The virtue of hmm

Hmm. Jason Rosenhouse did a post a few weeks ago saying what things he hates in writing. It pains me to say that I do some of them, and not seldom.

In fact one of them is “hmm,” which I use a lot, as you can see from the beginning of this post. I honestly typed it before remembering that it was one of the items…This is a “hmm” post, so there it appeared, as if by its own volition.

Sadly that’s the very first thing he mentions.

Starting a sentence with “Uhm” or “Hmmmm,” for example.  This is an especially common one among blog writers.  It’s a silly and cliched way of suggesting that your opponent has not merely made a weak argument, but has actually said something unhinged and foolish.  In the early days of blogs this might have been a clever way of achieving a conversational tone, but now it’s so overused it just makes the writer look ridiculous.

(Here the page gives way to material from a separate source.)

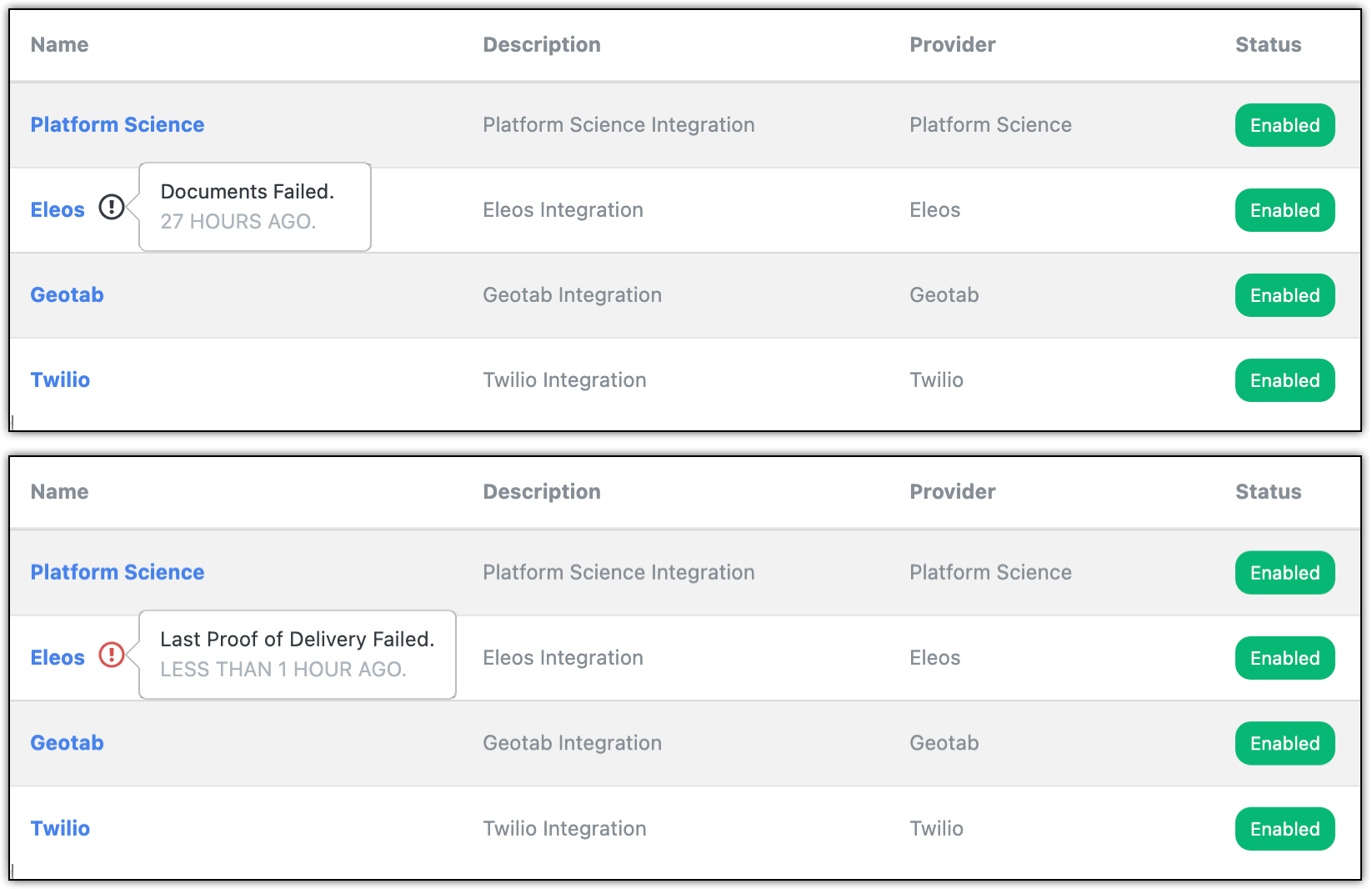The width and height of the screenshot is (1372, 889).
Task: Open the Eleos link beside the red alert icon
Action: point(58,658)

But…but…but that’s not always what it’s for. I use it that way sometimes – or rather, I use it sometimes to express mild skepticism, as opposed to full-throttle skepticism. But mostly I use it to mark thought; to mark uncertainty, and groping, and thinking things through as I go. I think that’s all right, if you don’t do it every other sentence.

Ending a sentence with “no,” (or, more rarely, ”yes.”)  It’s a miserable excrescence the rhetorical world would be better off without.  This is obvious, no?

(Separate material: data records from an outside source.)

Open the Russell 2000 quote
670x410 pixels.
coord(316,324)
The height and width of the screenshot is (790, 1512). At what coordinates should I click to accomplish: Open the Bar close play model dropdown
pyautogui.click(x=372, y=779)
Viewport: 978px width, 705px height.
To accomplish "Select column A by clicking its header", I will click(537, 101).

I do that occasionally, I think. It’s just a variation, that’s all. It’s irritating if it’s all over the place, but in moderation? I keep wanting to umm or hmm so I’ll just stop, instead.

“To be sure” is another one I can live without.  As in, “To be sure, everything I have said to this point is a ridiculous oversimplification with little basis in facts, logic or evidence.”  It makes you look pompous and full of yourself, since considerable education is required before it feels natural to use such a vapid nonsense phrase.

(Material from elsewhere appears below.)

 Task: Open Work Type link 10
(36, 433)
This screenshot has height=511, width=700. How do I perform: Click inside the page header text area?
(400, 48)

Hey! Now that’s not fair. I use it as a kind of joke. It’s a bit 18th century, a bit Johnson or Austen (who was 18th century in many of her linguistic habits); I use it because I like the oddity of a whiff of the 18th century now and then. (I don’t mean I think about it that consciously. I include that phrase now and then, and that’s why – it has a faintly antiquated note that amuses me.)

That’s it; the others I have no problem with. I mean withal.